### WORK ORDER:
Output the stretch of the Toledo behavioral health briefing from "Why it matters: The" through "other funding routes.", word for word.

Minton said the Zeph Center care center has taken 116 drop-offs since opening, 94 of them brought by the Toledo Police Department, and described the center as an important deflection alternative to incarceration. “This is serving Toledo residents,” she said, adding the model helps avoid the harder work of managing people once they’re incarcerated.

On co-response and grants: Minton said the CJCC won a competitive federal grant of about $550,000 to establish a co-responder program in Toledo; the money will fund planning and two years of implementation. She also said the CJCC received $678,332 to enhance the adult treatment court, adding peer-support specialists and home-based family therapy for participants.

Why it matters: The BHCJ coordinator emphasized that diversion and immediate crisis care reduce inappropriate incarceration and improve access to treatment. Minton noted statewide funding opportunities: the Ohio Department of Behavioral Health included $11.7 million in a proposed budget for diversion programs, but Minton said that line was removed before final passage and that local advocates are still pursuing other funding routes.

Council follow-up and timeline: Presenters said local program evaluations are underway and that a national randomized-control study by Harvard will take years to produce definitive recidivism outcomes. Committee members asked for interim recidivism measures and more information about where funding will come from if state funding is not restored.

Next steps: CJCC staff said they are planning a study trip to Denver to review established co-responder programs and will return with implementation lessons and timelines.

### SUPPLIED MATERIAL:
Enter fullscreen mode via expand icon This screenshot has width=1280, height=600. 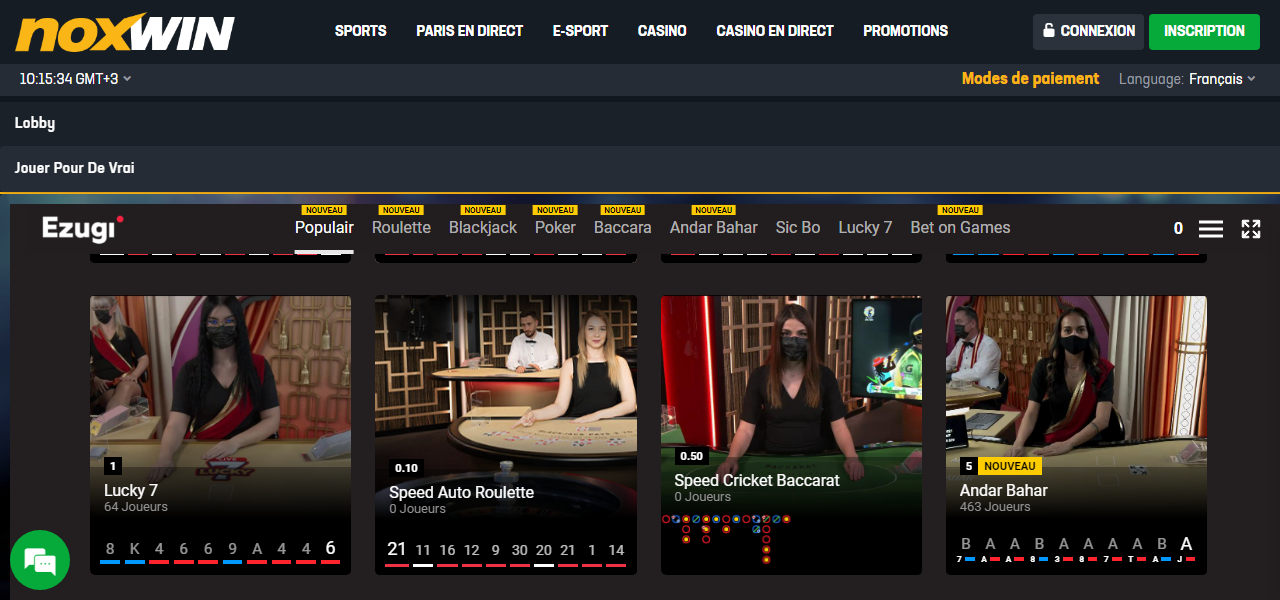click(1251, 228)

### COMPLETED EXERCISE:
Why it matters: The BHCJ coordinator emphasized that diversion and immediate crisis care reduce inappropriate incarceration and improve access to treatment. Minton noted statewide funding opportunities: the Ohio Department of Behavioral Health included $11.7 million in a proposed budget for diversion programs, but Minton said that line was removed before final passage and that local advocates are still pursuing other funding routes.